> _EXERCISE OBJECTIVE_
Render every entry verbatim.

> _INPUT RECORDS_
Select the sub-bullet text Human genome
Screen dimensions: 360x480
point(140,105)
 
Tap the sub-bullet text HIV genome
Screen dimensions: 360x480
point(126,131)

> _TASK RESPONSE_
Select the sub-bullet text Human genome
Screen dimensions: 360x480
point(140,105)
 
Tap the sub-bullet text HIV genome
Screen dimensions: 360x480
point(126,131)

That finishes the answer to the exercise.